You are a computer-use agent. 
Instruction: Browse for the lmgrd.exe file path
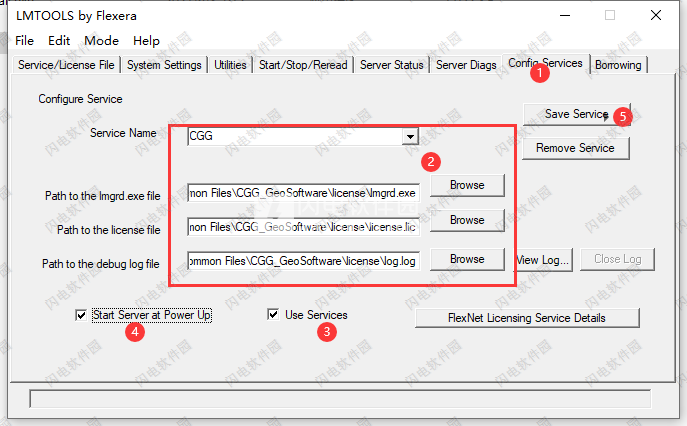pos(467,185)
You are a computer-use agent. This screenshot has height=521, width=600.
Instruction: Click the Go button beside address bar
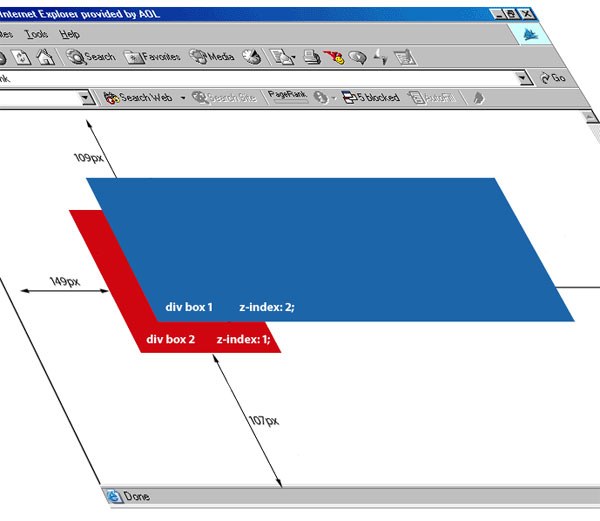pyautogui.click(x=553, y=77)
◆ ◆ ◆ ◆
§ **Goal**
Can you reproduce all the records above, requests included, with every answer coordinate rescaled by 1.7 and rounded to a whole number, halves rounding up? Leave the pictures out.

§ **Output of the task**
You are a computer-use agent. 
Instruction: Browse for the lmgrd.exe file path
pos(794,315)
You are a computer-use agent. This screenshot has height=521, width=600.
Instruction: Click the Go button beside address bar
pyautogui.click(x=940, y=131)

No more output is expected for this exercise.